**PROVIDED RECORDS**
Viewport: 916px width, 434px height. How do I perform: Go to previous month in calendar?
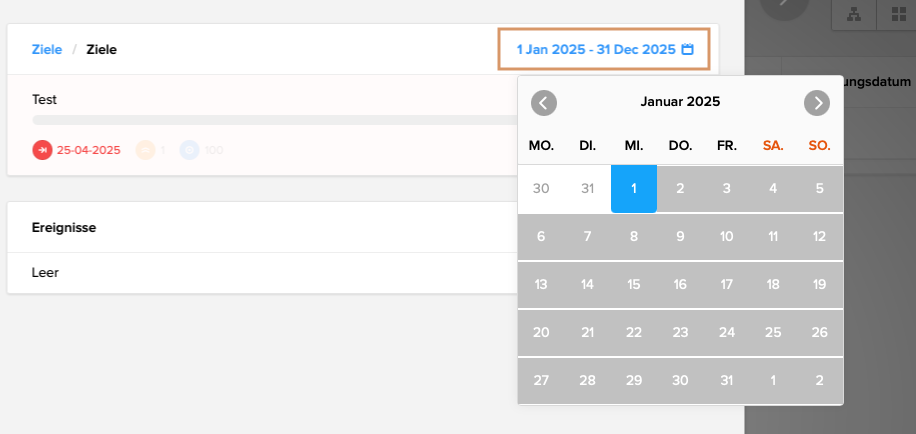(x=543, y=102)
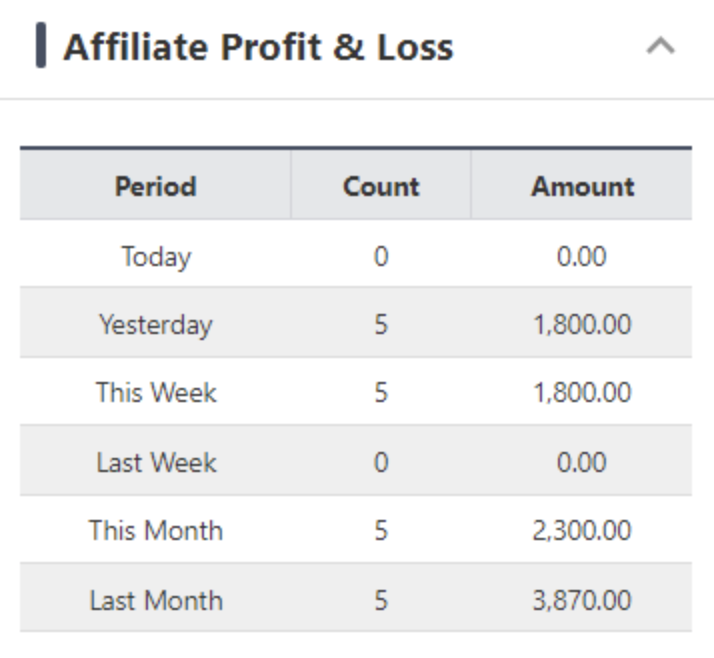Click the Period column header
The height and width of the screenshot is (658, 714).
tap(155, 186)
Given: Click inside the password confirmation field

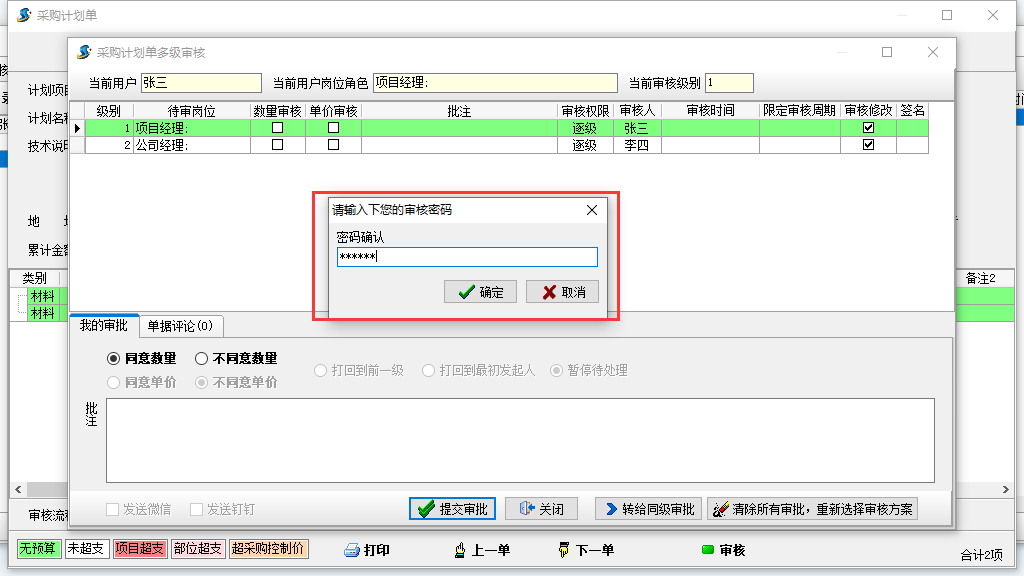Looking at the screenshot, I should 467,258.
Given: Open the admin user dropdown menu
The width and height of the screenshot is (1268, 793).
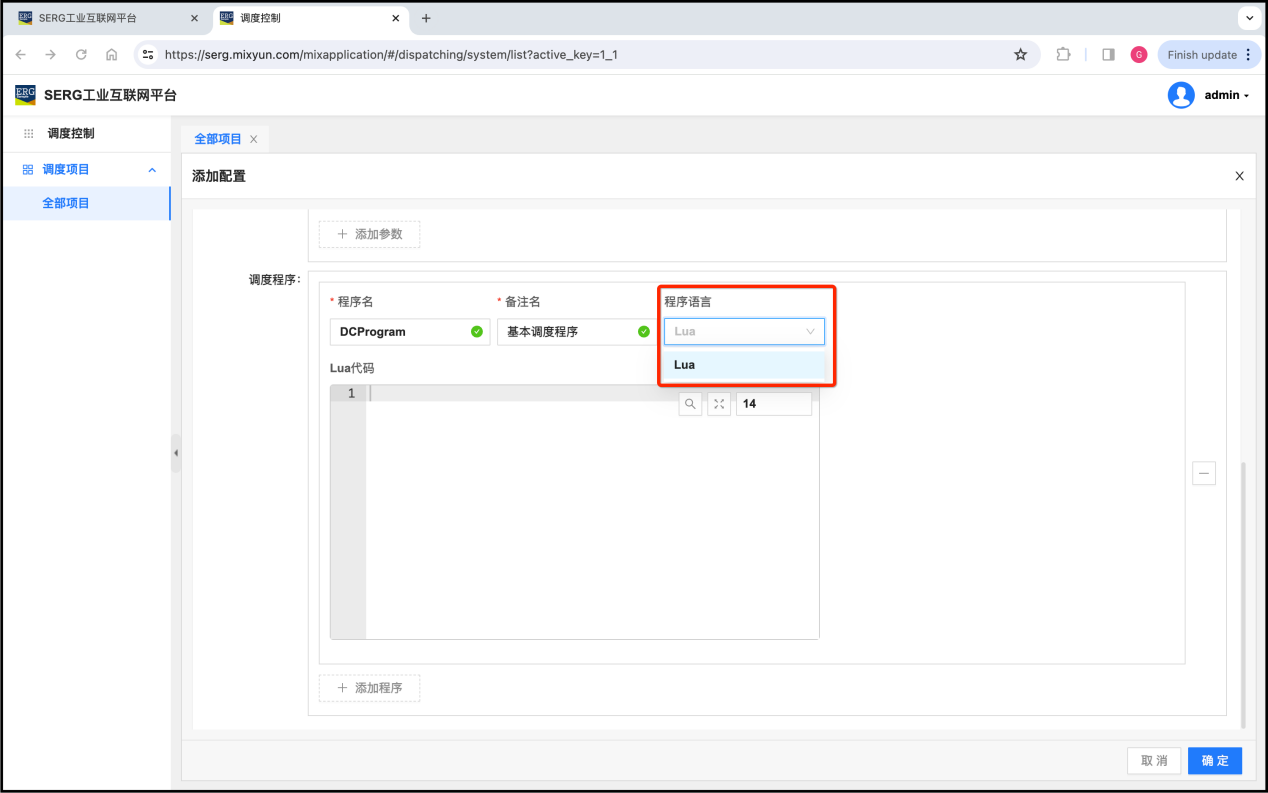Looking at the screenshot, I should (x=1209, y=95).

**EXERCISE INSTRUCTIONS**
Your answer must be the records above, word for word, with no pictures.

**EXERCISE OUTPUT**
Viewport: 916px width, 434px height. How do I perform: Go to previous month in calendar?
(x=543, y=102)
Click the Period column header
The height and width of the screenshot is (658, 714).
tap(155, 186)
Given: Click inside the password confirmation field

Looking at the screenshot, I should 467,258.
Given: Open the admin user dropdown menu
The width and height of the screenshot is (1268, 793).
Looking at the screenshot, I should (x=1209, y=95).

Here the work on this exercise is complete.